Thursday, July 17, 2008

Educator Interview: Ronald Hartung

This week, I'm talking with Ronald Hartung, Ph.D., of Franklin University.

What do you do now?

I have three titles at work. I am Division Chair for Computer and Information Sciences. I am also Program Chair for masters and undergraduate computer science programs. Finally, I am also a professor. Division Chair is less than a Dean but I manage across computer and information science curriculum areas—or herd cats.

You weren't always an academic. How did you get to where you are now?

Many years ago, I was at a U.S. Navy lab and was put into management. I responded by going to school and getting my Ph.D. I taught as an adjunct at Franklin for many years. At some point, I didn't need an industrial salary anymore and since I love teaching, I focused on that. Academia is my second career.

Do you find that your industrial experience makes you more effective as an educator?

I would say that because of my years in industry—and my colleagues' years in industry—we've made strong efforts to create a curriculum at Franklin that balances the theoretical foundation and the practical. That's the focus of Franklin's computer science program. Our degrees are practitioner degrees by design. We make sure that courses build on and support one another, giving a basis for lifelong learning because we know it'll change but they can walk out the door with skills that pay off immediately. The practitioner part of my life gives me a lot of insight in how to do that.

What should organizations hiring and promoting technology practitioners know about what's happening in the world of education?

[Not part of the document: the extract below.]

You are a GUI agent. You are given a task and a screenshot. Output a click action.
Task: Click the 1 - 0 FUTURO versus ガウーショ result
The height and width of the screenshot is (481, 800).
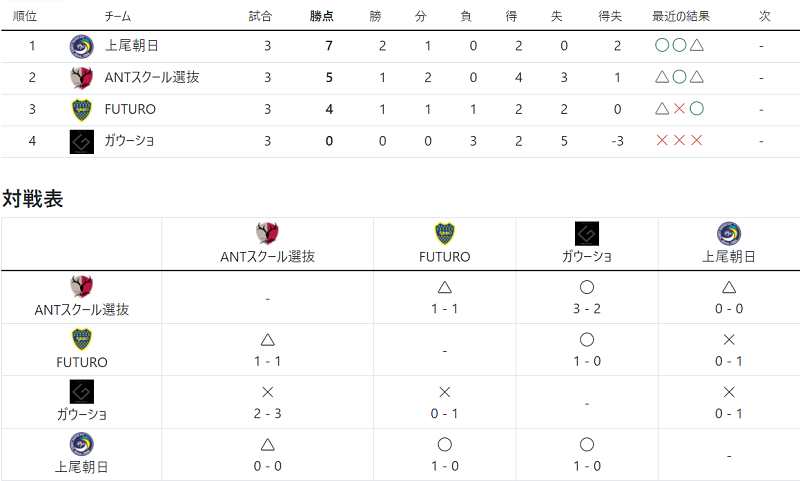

Much has changed compared to where computer science was twenty years ago. We've specialized the field and we run four degree programs for people who manage infrastructure to people doing requirements, people producing web related systems, and the standard old fashioned software developer. We see that as specialization. If you look at the history of the ACM curriculum, the number of core areas has exploded over twenty years.
At Franklin, we're aiming for a mainstream developer, not a security specialist, for example. A security specialist will still need to know a lot about the inside of an operating system, but today that's much less important for the average developer. We seem to be in era ruled by this little language and that little language, but they're not terribly different until you get into Lisp, Prolog, or some interesting ones—outside of the mainstream. We won't necessarily produce a graduate that can use your favorite language but they should be able to jump from one to another.
It's always hard to find someone who can be able to go into the niche. Mainstream is still Java. We expect that to shift one day but we just don't know where that will go. We're trying to make sure that people walk out the door with teamwork skills and understand how an industrial organization works. You don't teach that by having team projects because that's where strong person does all the work and everyone else looks open-eyed. We need to simulate an industrial organization where you have a team lead, testers, different roles, etc., and each person has responsibility to that team. We've tried to incorporate that in curriculum. We hear a lot about soft skills. My colleagues and I are not so hot on them because our sense is that if you don't have technical skills, no amount of soft skill will save you. We'd love to go to five-year degree program if we could but we can't, so we do the best we can in four years. Those are some of challenges.

What do people who lead graduates need to understand in order to make best use of newly-graduated practitioners?

Recognize that there's a learning curve no matter what your background and that people do different things at different stages in their careers. First out of school they have to get their hands dirty and write code. People out of school are prepared to do that. We try to make sure they understand how to put things together from components, which is major part of today's world: most programmers work with components and stitch them together. It makes software harder to write, not easier!
Second off, employers need to invest in technology people so when practitioners come out of school employers can get them into testing and development—but to get them to grow to understand complex architecture and larger system issues, that takes time. You can't just bring people in, use them for a project and shove them out the door without losing the future talent. Industry needs to do better job of building those people.
I think in today's world you need to come back and study for a master's degree. The master's degree teaches you to put knowledge together, to integrate, and to deal with the higher-level stuff. That high-level understanding takes time and there's no way we can pack that into undergraduate degree. Requires investment from the employee, as well.

What does someone pursuing a degree from Franklin want?

Students are all over the map. Some I talked to are trying to change careers. They may have been in all kinds of things. Someone was administrative assistant and wants to jump off and study software development.
Some are looking for more of an infrastructure job. They want to put networks together and they're happy at that level.
A lot of students we get are career-oriented and looking for job. They're driven that way, so they're trying to get their program done as fast as possible and get right into the field. Some want to jump up a level. In some ways I think many students are looking for how to get the degree, to get into a career, and to get moving.
Some are full-time students looking for internships, into company to do some work and to show what they can do. Some have difficulty doing that because they have families and other obligations.
Students really are all over the map; you'll need to talk to someone to find out where they are.